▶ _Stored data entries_
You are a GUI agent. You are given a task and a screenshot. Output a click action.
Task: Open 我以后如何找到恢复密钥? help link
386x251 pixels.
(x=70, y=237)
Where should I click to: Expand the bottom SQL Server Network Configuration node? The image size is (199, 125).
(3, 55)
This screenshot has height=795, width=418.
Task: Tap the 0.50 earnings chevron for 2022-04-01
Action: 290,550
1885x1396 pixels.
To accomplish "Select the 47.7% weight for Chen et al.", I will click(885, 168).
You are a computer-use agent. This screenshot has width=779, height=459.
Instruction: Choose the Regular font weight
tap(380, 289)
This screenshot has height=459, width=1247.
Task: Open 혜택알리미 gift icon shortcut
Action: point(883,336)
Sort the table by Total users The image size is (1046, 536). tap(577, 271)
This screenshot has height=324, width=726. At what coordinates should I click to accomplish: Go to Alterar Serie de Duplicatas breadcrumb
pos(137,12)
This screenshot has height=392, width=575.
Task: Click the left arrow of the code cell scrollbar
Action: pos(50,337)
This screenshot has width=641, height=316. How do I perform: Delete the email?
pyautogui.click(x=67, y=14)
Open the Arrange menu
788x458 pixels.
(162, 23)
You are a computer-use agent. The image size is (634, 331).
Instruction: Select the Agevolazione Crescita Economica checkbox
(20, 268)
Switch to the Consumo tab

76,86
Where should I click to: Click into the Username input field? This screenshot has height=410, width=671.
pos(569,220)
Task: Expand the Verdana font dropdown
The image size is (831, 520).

▶ _EXERCISE DETAILS_
Among the records, find each line where the word "computer" occurs, and copy it.

▶ _RESULT OF THIS TASK_
You are a computer-use agent. This screenshot has width=779, height=459.
You are a computer-use agent. The image size is (634, 331).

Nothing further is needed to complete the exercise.